# Supplied passage
September 24, 2007
Illegitimate Sniping
Imagine, for a moment, that you are an Iraqi returning from a fellow tribesman's home in the afternoon heat. To gain some shade, you step off the main road and decide to take a shortcut down a path through a grove of trees. Before you, on the path, is a spool of wire often used by insurgents in building IEDs. Seeing no one around, you pick it up with the intention of giving it you your brother, a soldier in the Iraqi Army...
Imagine, for a moment, that you are a member of the Islamic State of Iraq. You wear no uniform, no insignia that identifies you as anything other than a civilian. Late to a meeting with cell members at a nearby safehouse, you step off the main road to take a shortcut down a path through a grove of trees. Before you, on the path, is a spool of wire often used by your fellow insurgents in building IEDs. Seeing no one around, and wondering if one of your fellow cell members may have use for it, you warily pick it up with the intention of giving it to you cell's bomb builder...
Imagine, for a moment, that you are a U.S. Army sniper in a concealed position a hundred meters away, watching these scenarios play out. Can you cipher their intentions and determine which man is the insurgent, and which is the civilian, based merely upon the decision to pick up the spool of wire?
If a Washington Post story this morning is correct, that is precisely the determination that an elite sniper platoon was asked to make as part of a classified baiting program hoping to identify and eliminate insurgents in one area of Iraq.

# Source material
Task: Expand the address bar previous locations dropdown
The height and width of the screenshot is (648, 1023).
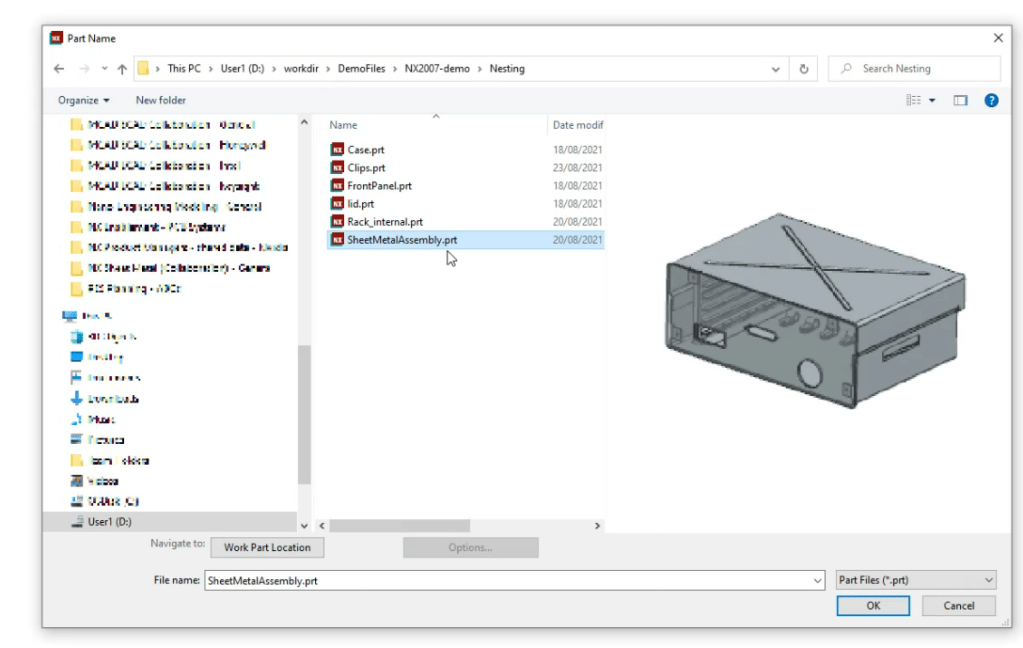Action: pos(777,69)

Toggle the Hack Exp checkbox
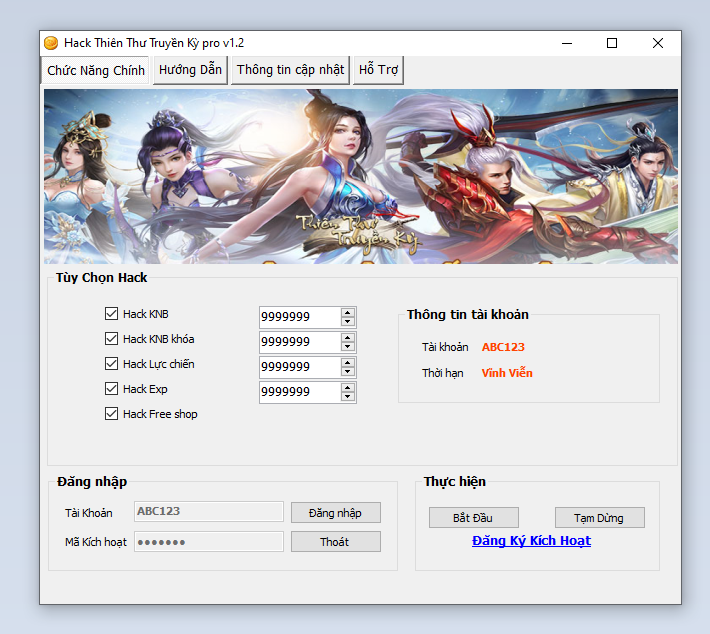111,389
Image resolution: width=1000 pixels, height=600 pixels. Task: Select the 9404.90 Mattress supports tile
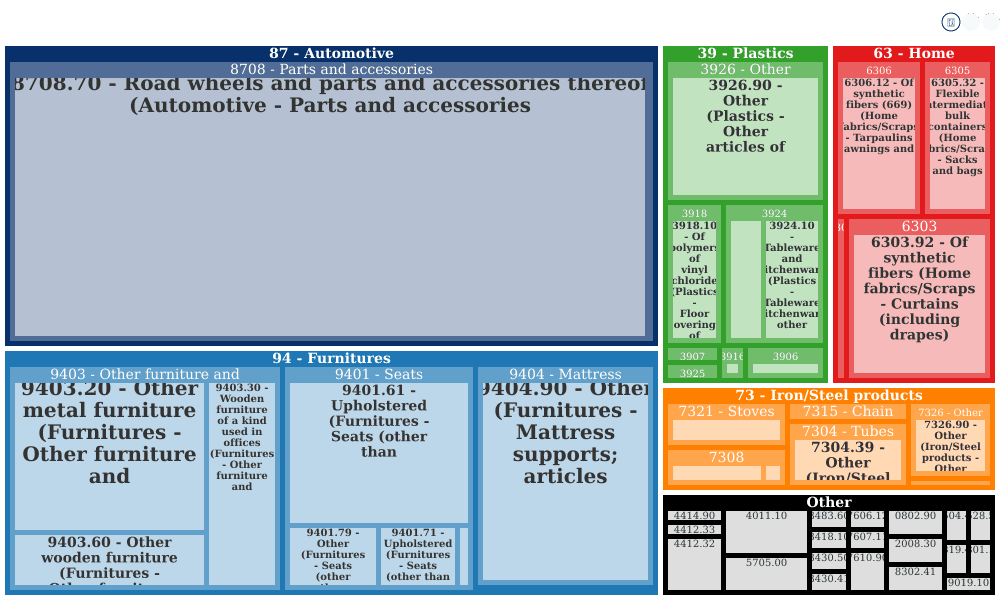(565, 481)
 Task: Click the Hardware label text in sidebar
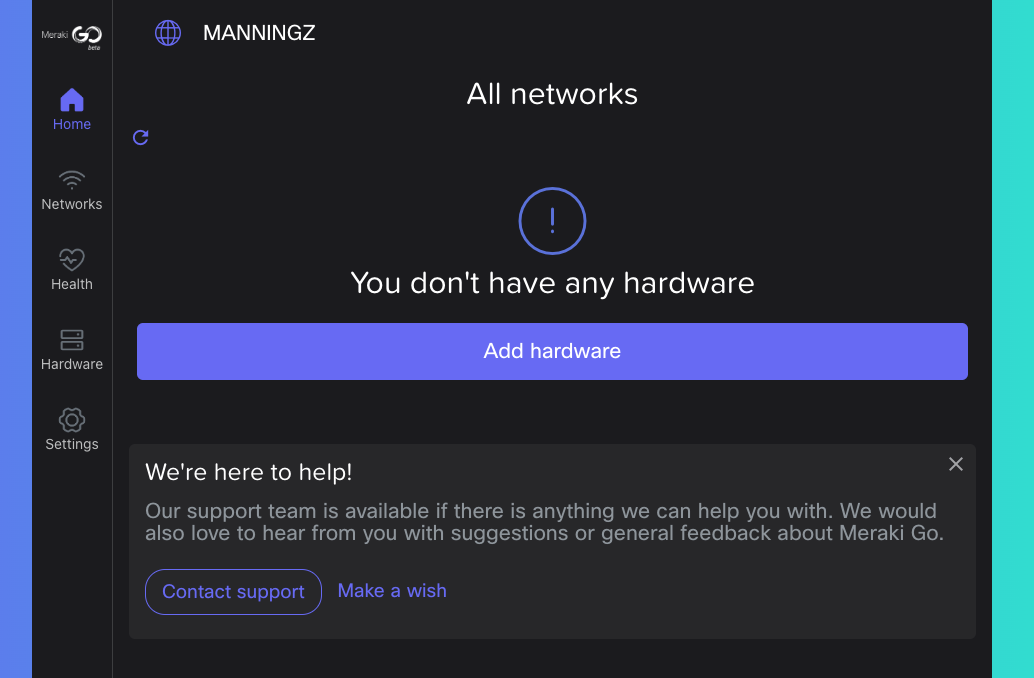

# Instructions
a) Multiply every coordinate in the answers of the rows by 2.6, rounding to whole numbers with halves rounded up, and write those rows out again with their requests. Begin at the line that has "Toggle the Hack Exp checkbox" and stop at the end of the rows, and leave the pictures out.
b) Carry on the piece about the sniper baiting program in Iraq from the point where it stops.
The rows are unrelated to the text about sniping in Iraq.

# In response
a)
Toggle the Hack Exp checkbox
289,1011
Image resolution: width=1000 pixels, height=600 pixels. Task: Select the 9404.90 Mattress supports tile
(1469, 1251)
 Task: Click the Hardware label text in sidebar

b)
"Baiting is putting an object out there that we know they will use, with the intention of destroying the enemy," Capt. Matthew P. Didier, the leader of an elite sniper scout platoon attached to the 1st Battalion of the 501st Infantry Regiment, said in a sworn statement. "Basically, we would put an item out there and watch it. If someone found the item, picked it up and attempted to leave with the item, we would engage the individual as I saw this as a sign they would use the item against U.S. Forces."In documents obtained by The Washington Post from family members of the accused soldiers, Didier said members of the U.S. military's Asymmetric Warfare Group visited his unit in January and later passed along ammunition boxes filled with the "drop items" to be used "to disrupt the AIF [Anti-Iraq Forces] attempts at harming Coalition Forces and give us the upper hand in a fight."
Eugene Fidell, president of the National Institute of Military Justice, said such a baiting program should be examined "quite meticulously" because it raises troubling possibilities, such as what happens when civilians pick up the items.
"In a country that is awash in armaments and magazines and implements of war, if every time somebody picked up something that was potentially useful as a weapon, you might as well ask every Iraqi to walk around with a target on his back," Fidell said.
In a country where every household is expected to have small arms for protection, using bait such as small arms, magazines, or ammunition for these small arms would be entirely and unquestioningly unacceptable. It would be far too tempting for civilians to pick up such found implements that they could legally own, use, or sell.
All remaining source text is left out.